Eu, que diariamente penava o poeta, confirmava com o giz branco na mão dele, “o que vocês escrevam… “ e na outra mão nossa, aquele gesto altruísta e necessário “… como a mesma dedicação o apagam”.

A cidade do Milton

Milton ia no vagão do trem. Sentado, observava a cidade passar através da janela. Ele, e eu frente a ele. Sozinhos.

Afora, o frio estreava um inverno longe dos outros. A brisa dava sensação do despir de um abraço, que se apagava num adeus definitivo. Tudo impregnava melancolia.

“As pessoas todas… “ disse Milton e eu olhei, vi centos, pisquei vi outras duzentas, “cada uma delas… “ a cidade avançava na janela, milhares ou milhões de pessoas “… sabe exatamente aonde está indo”.

Era o existir dos outros. Ele e eu éramos apenas testemunhas daqueles rascunhos de gente no vidro empoeirado.  A miúda verdade de que cada um tem em si, o poder de escolher.

“E nós?” ele olhava nos meus olhos, os meus nos dele, de nós “… sabemos aonde é que vamos?” O clarão do olho dele, avermelhou. O meu, de puro reflexo, cintilou.

A certeza dele, era também a minha certeza? O caminho?
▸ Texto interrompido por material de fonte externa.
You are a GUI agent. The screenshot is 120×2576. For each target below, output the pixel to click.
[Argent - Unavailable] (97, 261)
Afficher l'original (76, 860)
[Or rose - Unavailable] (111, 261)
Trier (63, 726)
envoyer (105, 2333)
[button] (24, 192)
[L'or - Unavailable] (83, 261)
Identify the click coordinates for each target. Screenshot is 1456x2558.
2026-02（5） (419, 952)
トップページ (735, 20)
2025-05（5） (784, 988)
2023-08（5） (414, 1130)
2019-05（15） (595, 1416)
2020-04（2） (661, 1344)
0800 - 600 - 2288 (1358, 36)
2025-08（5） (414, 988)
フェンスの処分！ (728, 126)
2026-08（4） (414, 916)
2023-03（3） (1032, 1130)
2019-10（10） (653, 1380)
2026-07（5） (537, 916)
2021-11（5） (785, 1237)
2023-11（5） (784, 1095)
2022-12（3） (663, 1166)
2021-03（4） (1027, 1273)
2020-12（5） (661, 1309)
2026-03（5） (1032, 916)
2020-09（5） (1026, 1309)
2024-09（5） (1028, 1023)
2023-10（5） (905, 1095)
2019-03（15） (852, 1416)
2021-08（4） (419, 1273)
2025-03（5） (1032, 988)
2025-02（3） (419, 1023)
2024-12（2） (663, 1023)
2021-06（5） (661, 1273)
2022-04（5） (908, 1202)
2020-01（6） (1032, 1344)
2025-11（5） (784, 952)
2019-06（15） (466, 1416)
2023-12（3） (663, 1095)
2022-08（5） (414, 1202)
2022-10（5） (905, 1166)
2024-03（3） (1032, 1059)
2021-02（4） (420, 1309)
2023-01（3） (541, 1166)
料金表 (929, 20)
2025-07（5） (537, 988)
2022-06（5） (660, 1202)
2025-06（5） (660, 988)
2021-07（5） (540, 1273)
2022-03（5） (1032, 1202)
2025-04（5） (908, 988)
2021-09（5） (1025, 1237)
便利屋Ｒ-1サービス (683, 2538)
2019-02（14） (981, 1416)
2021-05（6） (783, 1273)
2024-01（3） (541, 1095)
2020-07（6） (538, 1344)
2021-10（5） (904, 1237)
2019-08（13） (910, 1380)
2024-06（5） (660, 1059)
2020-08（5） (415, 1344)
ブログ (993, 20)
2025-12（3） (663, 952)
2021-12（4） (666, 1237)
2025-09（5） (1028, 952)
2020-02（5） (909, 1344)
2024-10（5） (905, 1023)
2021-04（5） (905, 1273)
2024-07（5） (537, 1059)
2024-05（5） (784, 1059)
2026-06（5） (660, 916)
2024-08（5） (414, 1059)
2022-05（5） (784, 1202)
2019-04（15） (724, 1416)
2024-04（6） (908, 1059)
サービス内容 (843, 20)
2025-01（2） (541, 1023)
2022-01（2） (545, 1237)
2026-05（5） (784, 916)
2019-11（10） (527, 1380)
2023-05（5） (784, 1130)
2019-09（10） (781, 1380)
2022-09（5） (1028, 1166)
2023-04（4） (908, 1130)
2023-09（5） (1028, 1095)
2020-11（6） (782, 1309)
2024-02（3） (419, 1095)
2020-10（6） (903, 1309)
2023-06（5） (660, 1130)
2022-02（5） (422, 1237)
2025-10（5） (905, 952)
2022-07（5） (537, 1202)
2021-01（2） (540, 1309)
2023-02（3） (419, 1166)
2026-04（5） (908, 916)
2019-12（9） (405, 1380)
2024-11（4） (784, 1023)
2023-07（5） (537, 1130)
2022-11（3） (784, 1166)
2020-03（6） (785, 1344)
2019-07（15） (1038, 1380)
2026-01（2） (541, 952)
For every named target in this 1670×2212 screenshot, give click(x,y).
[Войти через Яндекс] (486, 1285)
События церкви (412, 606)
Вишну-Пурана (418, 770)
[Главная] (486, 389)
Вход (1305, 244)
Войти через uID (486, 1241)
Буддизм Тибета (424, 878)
As nossas verdades divididas? As utopias? Procedimentos? As palavras? Eram nossos sentimentos igualmente perceptíveis? E os sonhos?

O trem deteve-se numa estação não muito distante. A porta abriu-se. Ninguém entrou. Nenhum de nós, desceu.

Os trilhos levavam a um só destino, apesar das escolhas, dos amanheceres, das despedidas, havia somente um caminho, para nós.

Milton vagou pelo vagão vazio. O barulho do trem nos ferros silenciou nosso afastamento. Tudo era ínfimo do outro lado do vidro: o mundo, os encontros, a poesia.

O poente avançava sobre a cidade laranja. A próxima seria a última estação daquela viagem.

Milton pôs a cabeça para fora, e gritou “descemos?” o trem ia nos seus trilhos, “ … ou voltamos?”